Insights

Turn Frequent Anomalies into Rare Exceptions

Helping asset allocators become data driven organizations

How is AI solving the data problem for institutional investors?

October 2024

Charles mingoia

Charles Mingoia

Global Head of Client Reporting

Frank smietana final

Frank Smietana

Head of Thought Leadership & Content Strategy


Investment managers aspire to be data-driven, but the reality is that system fragmentation, operational risk and limited transparency prevent firms from fully leveraging all of their data.

Fragmented research, order management, trade execution and portfolio management systems often operate in silos, resulting in too many systems without a unified view or governance standards. Manual processes and workarounds increase operating risks, exposing you to sub-optimal performance, inaccurate reporting and potential regulatory fines.

Together with limited transparency into the accuracy, timeliness and consistency of data, investment managers are struggling to make decisions based on stale, suboptimal information.

Enter the era of artificial intelligence (AI) and the potential use-case for data validation. AI is well suited to the many challenges of ensuring consistent, high-quality investment data because it identifies potential anomalies across data domains and continuously learns and evolves its understanding as it ingests new data. AI is intuitive: It considers each data domain, looking for anomalies in FX rates, securities prices and transactions.

As AI is applied across the investment process, its understanding of data, true anomalies and false alerts evolves. It’s this feedback loop that enhances the model, creating continuous improvement optimized for each data domain.

At State Street, our team of data scientists and engineers have built several deep learning models, first starting with the market value of a portfolio. These models consider various factors and determine whether there's a problem with the client’s portfolio market value that requires escalation to an analyst for verification and investigation. AI-based anomaly detection replaces traditional, static-based rules, and works by learning and recognizing patterns in the portfolio.

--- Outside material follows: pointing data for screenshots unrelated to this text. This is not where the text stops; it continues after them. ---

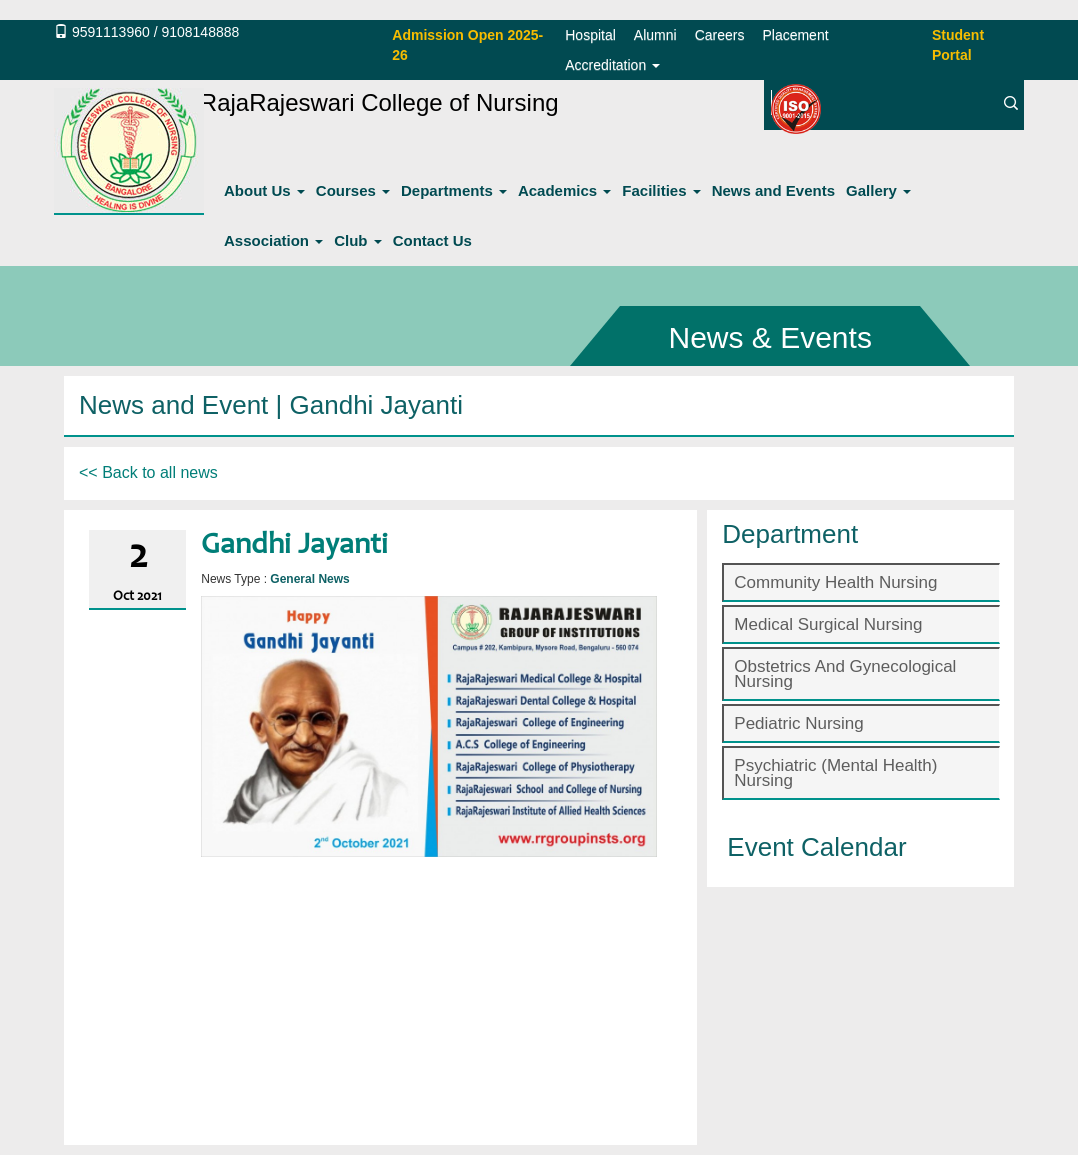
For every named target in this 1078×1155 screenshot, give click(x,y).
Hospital (590, 35)
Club (358, 240)
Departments (454, 190)
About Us (264, 190)
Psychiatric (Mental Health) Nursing (835, 773)
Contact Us (432, 240)
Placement (795, 35)
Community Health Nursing (835, 582)
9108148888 (200, 32)
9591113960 (111, 32)
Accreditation (612, 65)
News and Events (773, 190)
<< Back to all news (148, 472)
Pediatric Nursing (798, 723)
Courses (353, 190)
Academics (564, 190)
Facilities (661, 190)
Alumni (655, 35)
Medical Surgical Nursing (828, 624)
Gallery (878, 190)
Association (273, 240)
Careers (720, 35)
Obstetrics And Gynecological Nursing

While the previous static-based rules flagged over 31,000 data exceptions across a six-month period (of which there were only 250 true exceptions), the AI model identified only 4,000 exceptions while discovering 100 percent of the true exceptions. The massive reduction in false positives means a 25x productivity gain for the data operations teams.

Security reference data is the next domain where we’re applying AI for anomaly detection. The model determines if there is a suspicious reference data element that is out of sync with other attributes of that security, then escalates for further investigation to a data operations specialist.

We started with market value and security reference data because they cover the most territory in terms of error detection and mitigation. Almost every data error impacts market value in some way, whether that’s due to a corporate action that was improperly processed or a mispriced security in the portfolio.

Looking to the future, we’re expanding the models into new data domains like intraday transactions. If we can identify potential problems with a transaction in real time, we have an opportunity to fix it before end-of-day when the impact is greater.

We built the models to be source agnostic, providing the ability to run a broad range of different datasets through the process, whether that data originates from our asset servicing operations, gets acquired from third-party vendors or is generated internally by investment firms. Leveraging this transformative technology enables you to streamline your internal data operations and benefit from consistent, accurate data across your investment process.